Michelangelo stores user-defined workflows in .star files in object storage. When execution is needed, Michelangelo starts a Starlark Cadence workflow execution, providing .star files as input. This approach empowers ML and data engineers to define and run their workflows independently of Cadence worker redeployment, facilitating swift iteration on workflows while upholding Cadence’s reliability standards.
Conclusion
This blog discussed how we combined Cadence’s proven orchestration capabilities with Starlark’s expressive yet safe execution model to enable rapid workflow development without sacrificing the robustness required for production systems.
The Starlark Worker is now available on GitHub. The repository includes example workflows and setup instructions to help you get started quickly. We encourage you to explore the project, provide feedback, and contribute to its continued development.

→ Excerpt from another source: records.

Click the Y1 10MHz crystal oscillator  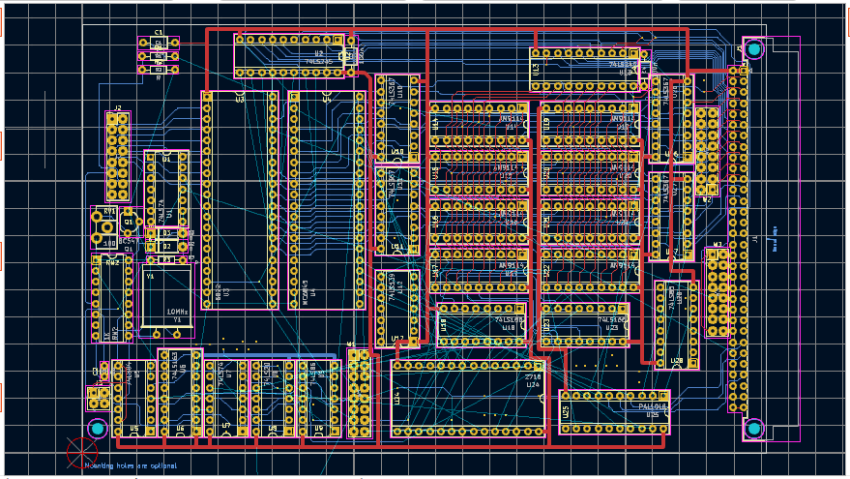(166, 297)
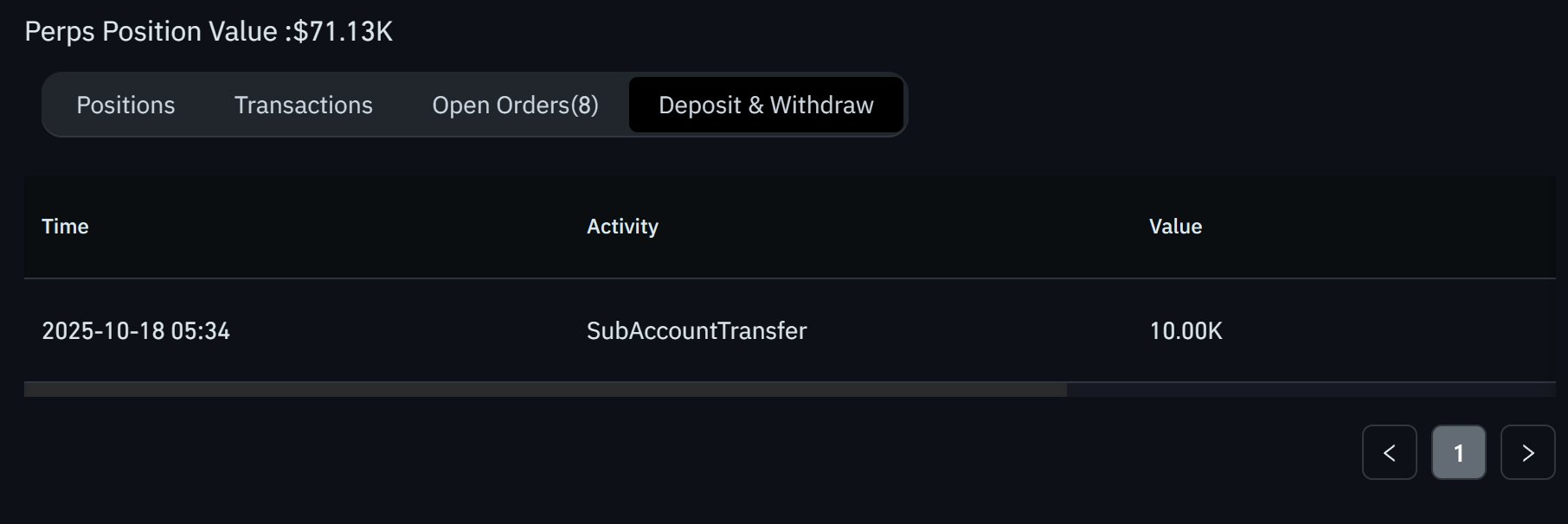Viewport: 1568px width, 524px height.
Task: Show the Open Orders(8) tab
Action: coord(515,105)
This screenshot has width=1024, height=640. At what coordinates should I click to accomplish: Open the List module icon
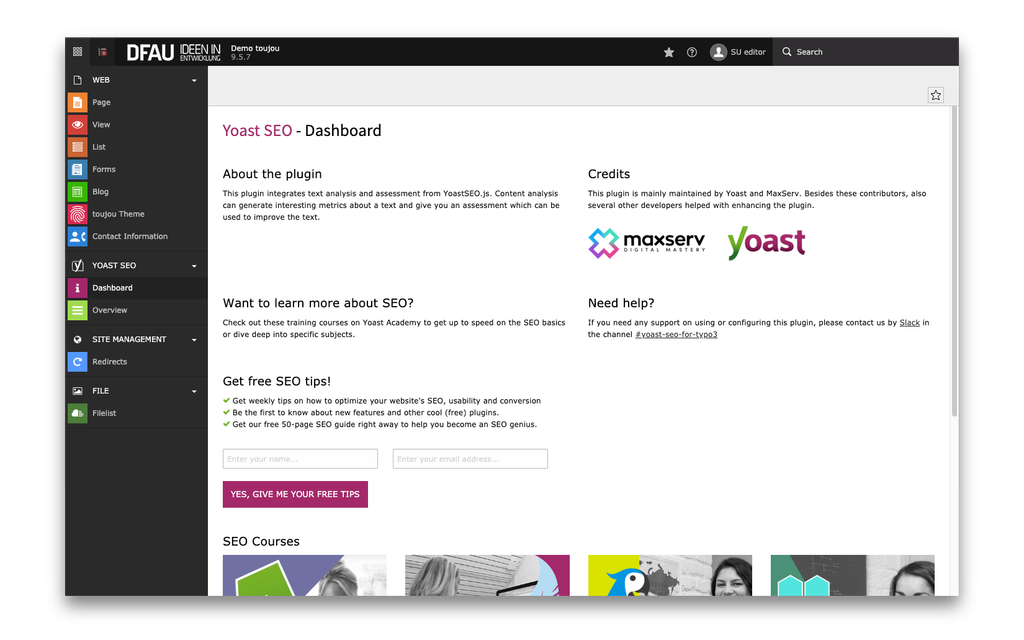coord(77,147)
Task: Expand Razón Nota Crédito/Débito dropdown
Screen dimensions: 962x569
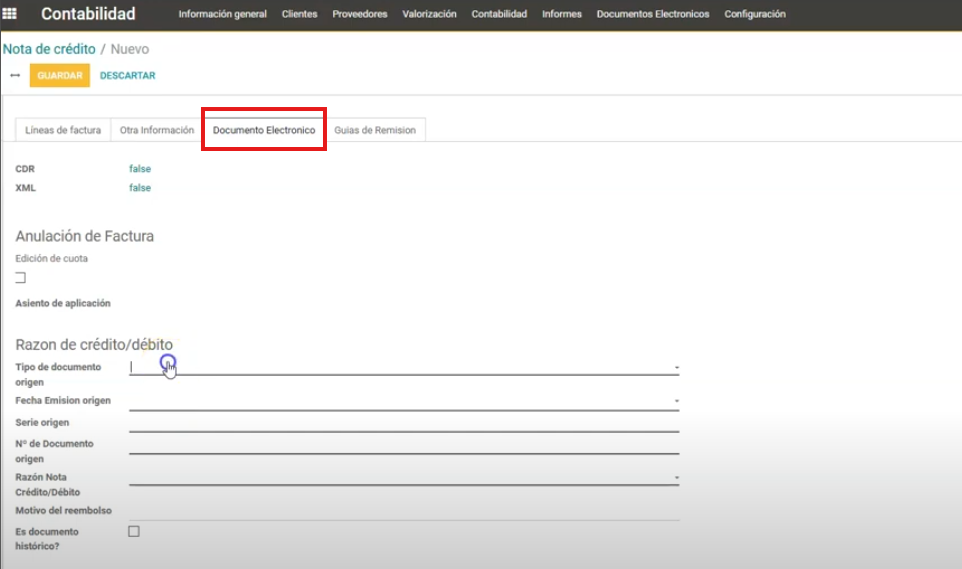Action: click(x=676, y=478)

We’re excited to see how the broader community adopts and extends Starlark Worker. The project welcomes contributions across multiple areas, from expanding the domain-specific function library to improving development tooling. Whether you’re building an ML/AI platform or other workflow-intensive applications, Starlark Worker offers a compelling approach to workflow orchestration.
Cover Photo Attribution: The Great Mouse Detective by Jeremy Bronson is licensed under CC BY 2.0.
Google® is a trademark of Google LLC and this blog post is not endorsed by or affiliated with Google in any way.
Java is a registered trademark of Oracle® and/or its affiliates.
Python® and the Python logos are trademarks or registered trademarks of the Python Software Foundation.
Ray® is a registered trademark of Anyscale, Inc.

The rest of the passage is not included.